'Every year, I find ways to motivate myself.' What's pushing Heat's Kyle Lowry this summer?

Anthony Chiang, Barry Jackson, Miami Herald on

Published in Basketball

With plenty of trade noise surrounding the Miami Heat this offseason, veteran point guard Kyle Lowry has stayed relatively quiet.

As the highest-paid player on the Heat’s roster not named Bam Adebayo or Jimmy Butler, Lowry’s name has been brought up in some of the trade speculation for Brooklyn Nets star Kevin Durant in part because he’s on a salary that can help facilitate a deal. Lowry, 36, also has faced some outside criticism following a postseason that was derailed by a hamstring injury.

“I hear it. I don’t respond to it,” Lowry said cryptically when discussing what’s motivating him this summer during a recent podcast appearance on The VC Show with Vince Carter. “I have my social media, but I’m not even on my social media right now, to be honest with you. I only did this interview because you’re my man. I’m dark right now. I’m out of the way. I’m cool. I don’t need to speak.”

Lowry’s insight on Carter’s podcast marked some of his first public comments since the season ended. Lowry also stood in front of reporters last week when he returned to Toronto for a golf tournament for the foundation of Raptors coach Nick Nurse.

At the golf event, Lowry spoke about the impact that an off-the-court issue had on his first season with the Heat. The family matter has remained private, but it kept Lowry away from the Heat for nine consecutive games from Jan. 17 to Feb. 1 and another four games from Feb. 28 to March 5.

“I’m still dealing with it,” Lowry said to a group of reporters in Toronto of the family issue, with the Heat scheduled to open training camp on Sept. 27. “It’s a situation when it’s better, I’ll talk about it more, but it’s definitely something that kind of derailed my whole season and kept me derailed for a long time. Still to this day, it’s still something I deal with every single day, I actually got a phone call just now about it.


“It’s life, life happens and you just have to continue to get better and focus on the things you can control and try to help as best you can.”

Despite all of that, Lowry still made the Heat better last season.

After spending the previous nine seasons with the Raptors, Lowry averaged 13.4 points while shooting 44 percent from the field and 37.7 percent on threes, 4.5 rebounds, 7.5 assists and 1.1 steals last regular season. The Heat was also 2.5 points per 100 possessions better when Lowry was on the court.

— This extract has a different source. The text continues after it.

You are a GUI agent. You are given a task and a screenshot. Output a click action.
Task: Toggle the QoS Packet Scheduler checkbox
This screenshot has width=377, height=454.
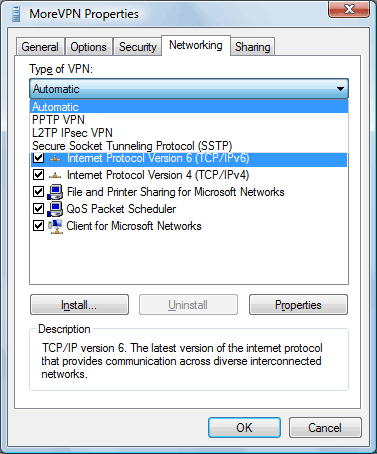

“Spo is one of a kind, people, and he’s really good,” Lowry said to Carter. “We had a meeting in Vegas when I first agreed to the deal I signed [last summer]. I said, ‘Listen, coach. I understand the Miami Heat culture, I understand the Miami Heat way. I do.’ But I said, ‘But I’m a grown ass man and I do some grown man things.’ Spo was so receptive and so appreciative of it because I never did anything that harmed what they did, harmed the Heat culture. But at some point, we change the way we play and we change the way we act.”